Psychic Powers: Nurgles Rot, Warp Lightning, Biomancy

Equipment: plasma pistol, Force scythe, Mark IV 'Imperial Maximus" Power Armour, Frag and Krak Grenades


----------



## Lord Ramo

Sure thing, i will repost Rachel today or tomorrow.


----------



## revan4559

Quick note:

Aspiring Sorcerer's can take force weapons aswell.

And at the moment there is now only one Aspiring sorcerer left, and both Dark Sister position are taken(though if you really want to be one pm me and ill think it over/discuss it).

Also one of the Tech-Marine positions has been reserved.

The main Sorcerer position and Dark Apostle position have most likely been reserved aswell.(im waiting to hear back from Komanko and Bane of Kings)


----------



## Lanterns & Torches

Here's my character. Beware, it's rather long, so good luck and thank you if you read the entire thing. 

Name: Cassian Extrassi

Age: 78

Character Type: Aspiring Sorcerer

Appearance: Cassian is incredibly tall, even for a space marine, and usually stands around a head taller than the rest of his brothers, and is equally broad to match his hulking stature. His eyes are a completely-pale white, which can be unnerving to the most hardened soldier, and he keeps his black hair long and hanging down past his shoulders. His skin is immaculate in that not even the tiniest scar mars his body, and as such he has decorated nearly every inch of his physique, bar his face, and his armour in swirling tattoos which represent the very essence of his chosen deity: change. The black, blue and green tattoos are confusing to look at directly and leave one disoriented and unsure of what they were doing previously. Two large, demonic-looking grey wings sprout from Cassian’s back, though appear to have somehow grown naturally instead of the demonic gifts that they are, and the only thing to suggest they are such a thing is the matching-coloured area of skin around the stems of the wings; the cloudy grey colour seeming to have begun spreading from the wings onto their owner. In order to maximise his combat effectiveness and confuse and disorient his opponents, Cassian wears into battle only the helmet, torso, greaves and boots of his power armour, and around his waist is a simple grey loin cloth with the Eye of Tzeentch adorning it in blue. His arms, and the disorienting patterns decorating them and his armour, are left completely bare. 


Personality: Cassian has been described by fellow marines, even before he rebelled against the Imperium, as psychotically cunning. He is prone to unexpected mood changes where one minute he may be laughing heartily with his brothers, and the next he will be murderously angry for reasons unknown to any but himself. His thoughts are constantly swimming around his mind, warring for attention and answers, and while at times he may seem unresponsive and slightly ignorant, there is no doubt he is a genius, wise far beyond his young age. His loyalty is fickle at best, and cruel at worst, such is the ways of Tzeentch’s subjects. 

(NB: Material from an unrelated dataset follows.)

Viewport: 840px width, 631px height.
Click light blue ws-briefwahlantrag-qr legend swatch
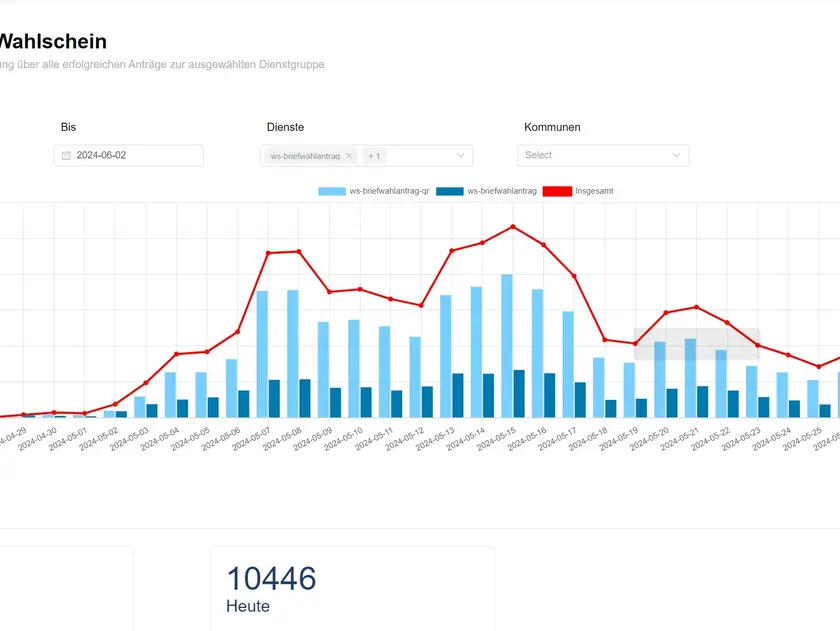click(332, 191)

Background: Cassian was born on the homeworld of the heavily-psychic chapter of space marines, the Arcane Spartans. For reasons unknown, Calamati has a higher birth-rate of psychically-attuned children than most worlds, and as such is the main reason why it is the homeworld of the Arcane Spartans, who fielded a larger number of librarians than the normal chapter as a result. This marine chapter was unique in that the second company were the terminator veterans, and the first company comprised entirely of librarians. The company was led by the Chapter Master, who was also the Chief Librarian, Zantos Jemera. Squad sergeants were senior psykers, known in the chapter as Esoterians, and led four junior psykers, known as Artisans. Because of this highly unusual chapter organisation and large number of psykers, the Arcane Spartans were kept under close watch by the Inquisition. 

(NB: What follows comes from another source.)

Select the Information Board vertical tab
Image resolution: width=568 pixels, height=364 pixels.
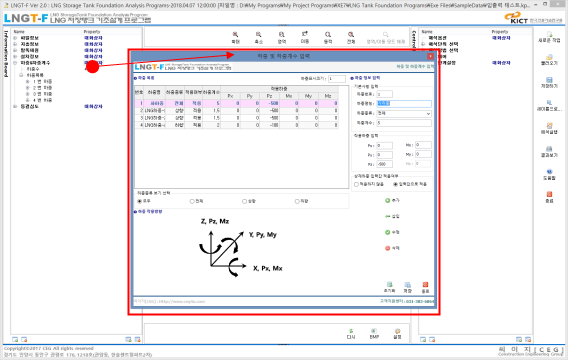pyautogui.click(x=6, y=54)
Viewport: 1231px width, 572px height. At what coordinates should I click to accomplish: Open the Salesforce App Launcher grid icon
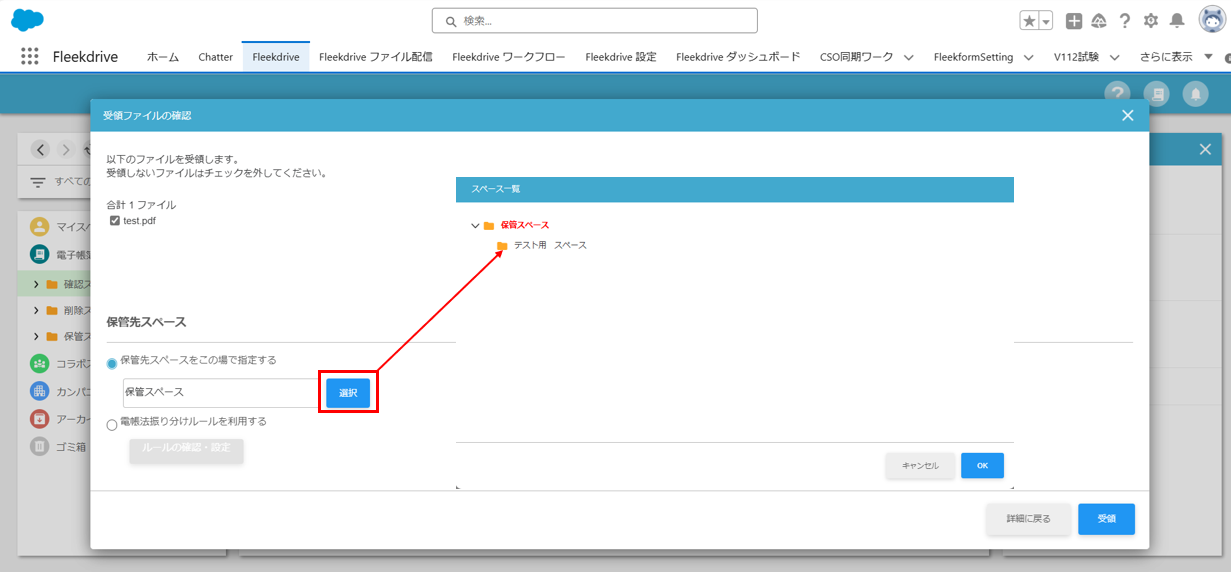(29, 57)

It was as an Artisan that Cassian joined the chapter as, having found to be a delta-level psyker from a young age and raised specifically with the intention of joining the illustrious marines. He fought under a wizened and powerful Esoterian named Leski Koble. For more than forty years he fought, killed and bled beside the man and the rest of his squad, and over that time his mind was slowly but surely poisoned by a man he would come to think of as a father. For Koble was a servant of the dark powers of Tzeentch, who had planned since long before Cassian’s birth for him to join the ranks of his subjects. 

Koble would confide in his squad about the Inquisition, and how their tight grasp on the chapter was holding them back, how they could be so much more, and because he did not outright claim hate but subtly suggested there was a problem, they agreed with him. 

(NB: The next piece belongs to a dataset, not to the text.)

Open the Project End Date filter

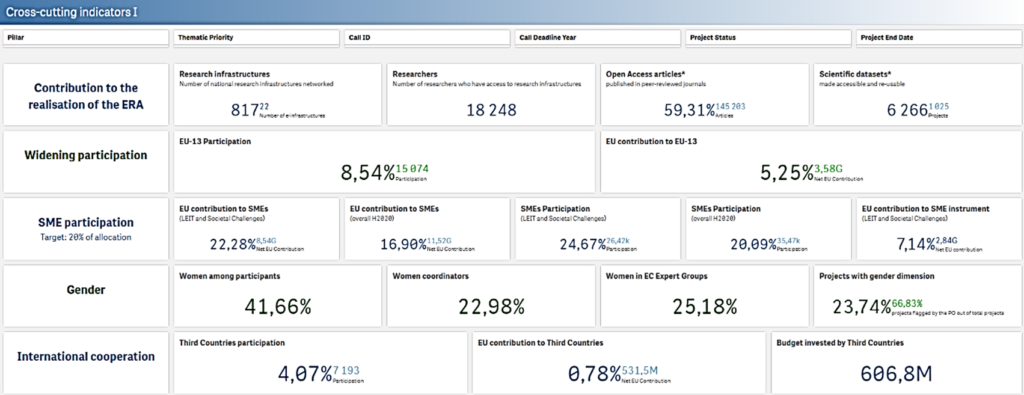click(x=939, y=38)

When he turned 71, Cassian was so under Koble’s sway that, upon the old marine’s deathbed on an unknown, backwater world, when Leski whispered to him of Tzeentch and the unlimited power available to him and all the men of the chapter, Cassian did not execute him for heresy. Instead, he embraced the idea, and within six years – with the help of Tzeentch and his servants – he had corrupted fully a quarter of the chapter, including the entire first company with the exception of the Chapter Master. 

When Cassian returned to Calamati during his 77th year, he initiated an uprising. The entire first company slew hundreds of loyal marines within the fortress monastery, while they were backed by the third and fourth companies. The second, eighth, ninth and tenth companies were away on campaigns, and so were unaware there was even a rebellion until over a month later, but by then it was far too late. Brother fought brother in the halls and corridors until finally, Cassian and six other Artisans and Esoterians charged into the Grand Hall, where they met Chapter Master Zantos Jemera and a handful of his personal terminator guard in combat. 

The fighting was brutal and intense, and Cassian personally slew two terminators before he met Zantos in single combat. At first they duelled with melee weapons, Cassian wielding a simple power sword against Jemera’s force halberd. They were equally matched, both gaining shallow cuts but neither scoring any critical hits. Eventually, they cast aside all weapons and engaged in a psychic duel unlike any present had ever seen. 

While Cassian possessed the raw power, the skill of the chapter master was immense, and as a result he suffered severe lightning burns all across his skin which marred him horribly, though still he fought on. He managed to cripple fully one arm of Zantos, but was struck down with a mighty burst of flame from Zantos and lay, half-dead upon the floor. As the chapter master prepared to execute the heretic, Cassian was suddenly bathed in a blinding white light which caused all left in the room to recoil in pain and shield their eyes. When the light dimmed, Cassian stood now, his previously-scarred flesh immaculate, his eyes pale white and, most disturbing to the loyalists present, with two demonic wings sprouting from the back of his armour. He was smiling sickly, and somehow wielding Zantos’ force halberd, which he used to half the chapter master at the hip in one smooth motion. 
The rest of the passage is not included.